**Extrait fourni**:

════════════════

Ilz ne tindrent compte de choses qu'elle leur dist. La nuit, les
bombardes et cagnons furent assis, et le dimenche venu, environ
IX heures au matin, la Pucelle et le duc d'Alençon firent
sonner les trompilles pour venir à l'assault. La Pucelle
print son estendart ou quel estoit empainturé Dieu en sa
majesté, et de l'austre costé (1) ... et ung escu de France tenu par deux anges. Elle vint sur les fossez, et incontinent bien grant nombre de gens d'armes
et de commun saillirent dedens et commença l'assault très
dur, lequel dura de trois à quatre heures. Et en la parfin
la place fut prinse, qui sembloit chose impossible la prendre d'un
assault, vu les gens de deffence qui estoient dedens. Et n'y mourut
de nostre costé que XVI ou XX personnes. Le conte de Suford
fut prins à prinsonnier, ung de ses frères et XL ou
L autres ; son autre frère et le seurplus des Englois furent
mis à mort.
Le lundy ensuivant, la Pucelle, le duc d'Alençon,
après ce que ilz eurent ordonné ce que bon leur sembla
de gens pour la garde de la place de Gergueau, eulx et le seurplus
de leur compaignie s'en vindrent disner en la ville d'Orléens
et ès villages d'ung costé et d'autre de la rivière,
et là séjournèrent celui jour et l'endemain
qui fut mardi. Ce jour la Pucelle fut moult grandement festoiée
de ceulx de la ville. Le duc d'Alençon, touz les autres capitaines,
chevaliers et escuiers, gens de guerre, bourgois et toutes gens
de commun qui l'avoient veue, estoient tant contens d'elle que plus
ne povoient, disans que Dieu l'avoit envoyée pour remetre
le roy en sa seignourie. Au vespre elle appela son beau duc d'Alencon
et lui dist : "Je vueil demain après disner aler
veoir ceulx de Meun. Faites que la compaignie soit preste de partir
à celle heure." Le merquedi ensuivant, la Pucelle,
le duc d'Alençon, leur compaignie et bien grant nombre de
commun qui se misdrent en la compaignie de la Pucelle, partirent
après disner et alèrent gesir auprès de Meun.

════════════════

(Entrées de position des éléments)
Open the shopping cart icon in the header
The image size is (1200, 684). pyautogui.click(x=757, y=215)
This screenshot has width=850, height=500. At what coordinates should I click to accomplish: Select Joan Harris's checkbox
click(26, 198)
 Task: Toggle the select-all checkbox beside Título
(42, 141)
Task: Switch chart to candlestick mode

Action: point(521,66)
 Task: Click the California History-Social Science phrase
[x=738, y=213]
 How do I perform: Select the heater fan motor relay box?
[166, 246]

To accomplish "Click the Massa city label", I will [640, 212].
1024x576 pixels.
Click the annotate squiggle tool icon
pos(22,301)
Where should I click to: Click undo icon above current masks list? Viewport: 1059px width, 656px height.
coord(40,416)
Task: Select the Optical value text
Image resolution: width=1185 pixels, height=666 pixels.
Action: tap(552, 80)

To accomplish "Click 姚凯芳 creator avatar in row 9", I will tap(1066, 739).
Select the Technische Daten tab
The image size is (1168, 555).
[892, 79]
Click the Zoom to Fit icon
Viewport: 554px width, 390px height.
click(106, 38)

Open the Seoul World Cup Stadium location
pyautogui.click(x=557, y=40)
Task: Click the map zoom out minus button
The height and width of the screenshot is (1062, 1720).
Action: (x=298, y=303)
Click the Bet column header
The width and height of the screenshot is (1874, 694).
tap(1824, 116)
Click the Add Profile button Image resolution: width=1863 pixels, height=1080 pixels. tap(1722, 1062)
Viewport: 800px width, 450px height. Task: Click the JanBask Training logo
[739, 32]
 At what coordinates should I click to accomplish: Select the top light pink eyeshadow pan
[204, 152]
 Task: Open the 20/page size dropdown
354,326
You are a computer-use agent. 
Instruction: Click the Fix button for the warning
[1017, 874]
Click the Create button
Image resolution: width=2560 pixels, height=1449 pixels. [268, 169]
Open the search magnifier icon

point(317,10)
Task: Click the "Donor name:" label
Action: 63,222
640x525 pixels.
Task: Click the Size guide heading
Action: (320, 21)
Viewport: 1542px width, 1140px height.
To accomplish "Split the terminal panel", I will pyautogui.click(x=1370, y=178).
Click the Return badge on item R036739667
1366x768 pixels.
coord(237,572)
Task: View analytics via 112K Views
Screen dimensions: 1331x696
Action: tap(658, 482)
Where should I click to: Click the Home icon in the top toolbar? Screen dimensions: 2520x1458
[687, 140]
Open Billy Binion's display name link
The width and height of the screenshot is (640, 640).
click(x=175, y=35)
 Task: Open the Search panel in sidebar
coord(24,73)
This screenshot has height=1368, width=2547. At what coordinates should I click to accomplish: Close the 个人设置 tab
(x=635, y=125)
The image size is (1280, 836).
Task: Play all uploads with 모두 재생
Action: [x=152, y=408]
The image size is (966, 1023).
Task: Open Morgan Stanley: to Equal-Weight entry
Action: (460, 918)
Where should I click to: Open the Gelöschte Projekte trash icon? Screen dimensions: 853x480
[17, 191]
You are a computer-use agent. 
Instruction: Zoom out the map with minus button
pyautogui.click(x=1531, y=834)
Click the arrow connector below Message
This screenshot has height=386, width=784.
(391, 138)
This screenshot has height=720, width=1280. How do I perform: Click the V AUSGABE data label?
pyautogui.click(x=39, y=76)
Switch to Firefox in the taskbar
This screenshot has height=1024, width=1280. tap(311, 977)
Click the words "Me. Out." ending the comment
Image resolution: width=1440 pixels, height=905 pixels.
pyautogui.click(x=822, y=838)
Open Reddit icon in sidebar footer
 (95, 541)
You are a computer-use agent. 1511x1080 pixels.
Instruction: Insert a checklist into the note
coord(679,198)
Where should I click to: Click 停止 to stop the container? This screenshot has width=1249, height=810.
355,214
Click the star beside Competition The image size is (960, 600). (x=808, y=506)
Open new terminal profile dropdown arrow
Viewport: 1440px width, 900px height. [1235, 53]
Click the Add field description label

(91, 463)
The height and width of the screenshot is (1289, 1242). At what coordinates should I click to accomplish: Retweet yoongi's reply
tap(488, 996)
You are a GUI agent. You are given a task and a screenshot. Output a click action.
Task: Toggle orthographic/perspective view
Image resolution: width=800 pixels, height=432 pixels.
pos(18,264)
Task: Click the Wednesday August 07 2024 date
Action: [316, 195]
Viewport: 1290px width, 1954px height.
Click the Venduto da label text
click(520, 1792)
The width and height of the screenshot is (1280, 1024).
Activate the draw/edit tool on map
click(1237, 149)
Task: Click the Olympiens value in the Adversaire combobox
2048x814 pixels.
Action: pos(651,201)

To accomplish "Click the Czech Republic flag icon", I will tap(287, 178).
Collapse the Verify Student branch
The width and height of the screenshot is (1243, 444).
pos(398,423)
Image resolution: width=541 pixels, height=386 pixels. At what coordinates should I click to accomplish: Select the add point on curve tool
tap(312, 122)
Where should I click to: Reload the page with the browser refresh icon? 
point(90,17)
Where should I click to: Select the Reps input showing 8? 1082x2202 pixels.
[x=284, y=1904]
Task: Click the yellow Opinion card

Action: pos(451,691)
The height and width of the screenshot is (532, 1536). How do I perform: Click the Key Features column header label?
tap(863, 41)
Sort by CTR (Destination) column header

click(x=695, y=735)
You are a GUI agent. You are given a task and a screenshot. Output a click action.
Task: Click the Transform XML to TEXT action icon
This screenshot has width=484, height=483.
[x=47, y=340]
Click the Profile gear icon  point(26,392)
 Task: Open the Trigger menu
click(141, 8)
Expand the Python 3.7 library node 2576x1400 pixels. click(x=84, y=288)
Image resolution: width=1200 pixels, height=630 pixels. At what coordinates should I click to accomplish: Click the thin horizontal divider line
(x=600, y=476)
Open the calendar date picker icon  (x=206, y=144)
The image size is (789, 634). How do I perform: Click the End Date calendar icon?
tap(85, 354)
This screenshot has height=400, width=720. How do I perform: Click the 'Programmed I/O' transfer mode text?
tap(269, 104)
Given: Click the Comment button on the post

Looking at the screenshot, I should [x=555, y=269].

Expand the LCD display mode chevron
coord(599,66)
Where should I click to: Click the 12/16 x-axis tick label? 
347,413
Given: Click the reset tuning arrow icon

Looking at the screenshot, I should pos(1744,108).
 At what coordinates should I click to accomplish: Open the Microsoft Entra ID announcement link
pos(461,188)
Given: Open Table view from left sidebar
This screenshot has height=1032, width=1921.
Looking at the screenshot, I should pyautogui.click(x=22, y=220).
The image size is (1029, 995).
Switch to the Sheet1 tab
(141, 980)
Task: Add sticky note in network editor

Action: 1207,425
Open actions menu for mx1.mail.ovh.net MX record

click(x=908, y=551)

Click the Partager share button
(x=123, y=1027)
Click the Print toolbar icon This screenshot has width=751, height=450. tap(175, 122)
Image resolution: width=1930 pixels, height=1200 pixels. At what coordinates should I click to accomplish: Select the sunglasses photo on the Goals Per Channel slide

════════════════

**Énoncé 1**:
Répondez aux questions suivantes d'après l'extrait fourni.
(a) Vers quelle heure la Pucelle et le duc d'Alençon firent-ils sonner les trompilles pour l'assaut ?
(b) Combien de temps dura l'assaut ?
(c) Où la Pucelle et sa compagnie allèrent-elles gîter le mercredi ?
**Énoncé 2**:
Renvoyez chaque ligne du listing qui contient la chaîne « coordinates », en tenant compte de la casse.

**Corrigé 1**:
(a) Environ neuf heures du matin.
(b) De trois à quatre heures.
(c) Auprès de Meun.

**Corrigé 2**:
This screenshot has width=850, height=500. At what coordinates should I click to accomplish: Select Joan Harris's checkbox
 At what coordinates should I click to accomplish: Select the top light pink eyeshadow pan
This screenshot has height=1368, width=2547. At what coordinates should I click to accomplish: Close the 个人设置 tab
The height and width of the screenshot is (1289, 1242). At what coordinates should I click to accomplish: Retweet yoongi's reply
Image resolution: width=541 pixels, height=386 pixels. At what coordinates should I click to accomplish: Select the add point on curve tool
Image resolution: width=1200 pixels, height=630 pixels. At what coordinates should I click to accomplish: Click the thin horizontal divider line
 At what coordinates should I click to accomplish: Open the Microsoft Entra ID announcement link
Image resolution: width=1930 pixels, height=1200 pixels. At what coordinates should I click to accomplish: Select the sunglasses photo on the Goals Per Channel slide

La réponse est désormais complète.